Each story is unique.  What King does to put his stories into context is, he closes each with a short blurb.  He explains where the idea comes from, which I think is the question he gets most often as an author.

He entitled the introduction, appropriately – “Introduction: Practicing the (Almost) Lost Art.”

I could give a run-down of each of the 14 stories, but instead I’m going to give you some quotations from the man himself – Stephen King:

  • “I’ve written more than once about the joy of writing and see no need to reheat that particular skillet of hash at this late date, but here’s a confession: I also take an amateur’s slightly crazed pleasure in the business side of what I do.  I like to goof widdit [sic], do a little media cross-pollination and envelope-pushing.  I’ve tried doing visual novels (Storm of the Century, Red Rose), serial novels (The Green Mile), and serial novels on the Internet (The Plant).  It’s not about making more money or even precisely about creating new markets; it’s about trying to see the act, art, and craft of writing in different ways, thereby refreshing the process and keeping the resulting artifacts – the stories, in other words – as bright as possible.”  From: “Introduction: Practicing the (Almost) Lost Art
  • Writing  [this story] was no fun, but I went on with it, anyway.  Sometimes stories cry out to be told in such loud voices that you write them just to shut them up.  I thought the finished product a rather humdrum folktale told in pedestrian language, certainly miles from the Hawthorne story I liked so much.  When The New Yorker asked to publish it, I was shocked.  When it won first prize in the O. Henry Best Short Story competition for 1996, I was convinced someone had made a mistake (that did not keep me from accepting the award, however).  Reader response was generally positive, too.  This story is proof that writers are often the worst judges of what they have written.”  From: “The Man in the Black Suit”
  • [POSSIBLE TEENY-TINY HINT OF A PLOT ELEMENT SPOILER IN THIS QUOTATION – BE WARNED!]  “One day, out of nowhere, I had a clear image of a young man pouring change into a sewer grating outside of the small suburban house in which he lived.  I had nothing else, but the image was so clear – and so disturbingly odd – that I had to write a story about it.  It came out smoothly and without a single hesitation, supporting my idea that stories are artifacts: not really made things which we create (and can take credit for), but preexisting objects which we dig up.”  From: “Everything’s Eventual”
  • For me, [the] emotional payoff is what it’s all about.  I want to make you laugh or cry when you read a story… or do both at the same time.  I want your heart, in other words.  If you want to learn something, go to school.”  From: “L.T.’s Theory of Pets”
  • “But who can foresee such things?  None of us can predict the final outcomes of our actions, and few of us even try; most of us just do what we do to prolong a moment’s pleasure or to stop the pain.  And even when we act for the noblest reasons, the last link of the chain all too often drips with someone’s blood.”  From: “Lunch at the Gotham Café” [This, unlike the other quotations, is from the actual story instead of King’s closing explanation of his story’s origin.]
  • [Like] an earlier story of mine (“The Woman in the Room,” in Night Shift), [this is] an attempt to talk about how my own mother’s approaching death made me feel.  There comes a time in most lives when we must face the deaths of our loved ones as an actual reality… and, by proxy, the fact of our own approaching death.  This is probably the single great subject of horror fiction: our need to cope with a mystery that can be understood only with the aid of a hopeful imagination.”  From: “Riding the Bullet”

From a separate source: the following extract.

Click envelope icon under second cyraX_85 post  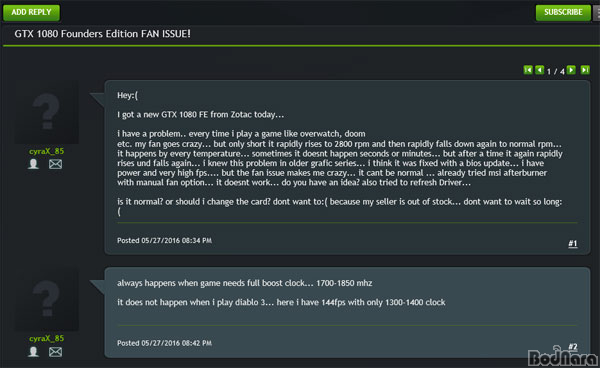pyautogui.click(x=55, y=352)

I would go into more detail about the titillating terrifying tales contained in Everything’s Eventual, but, as I said, no spoilers.  You’ll have to read it yourself.


Final Score:

5 out of 5 stars!  Not only does Stephen King’s present stories that raise the hair on the back of my neck, but he offers his inspiration for those stories.  I might have read it just for the writing advice, but the stories were so enthralling, I could hardly put the book down. 

Even when it gave me a little trouble sleeping afterwards!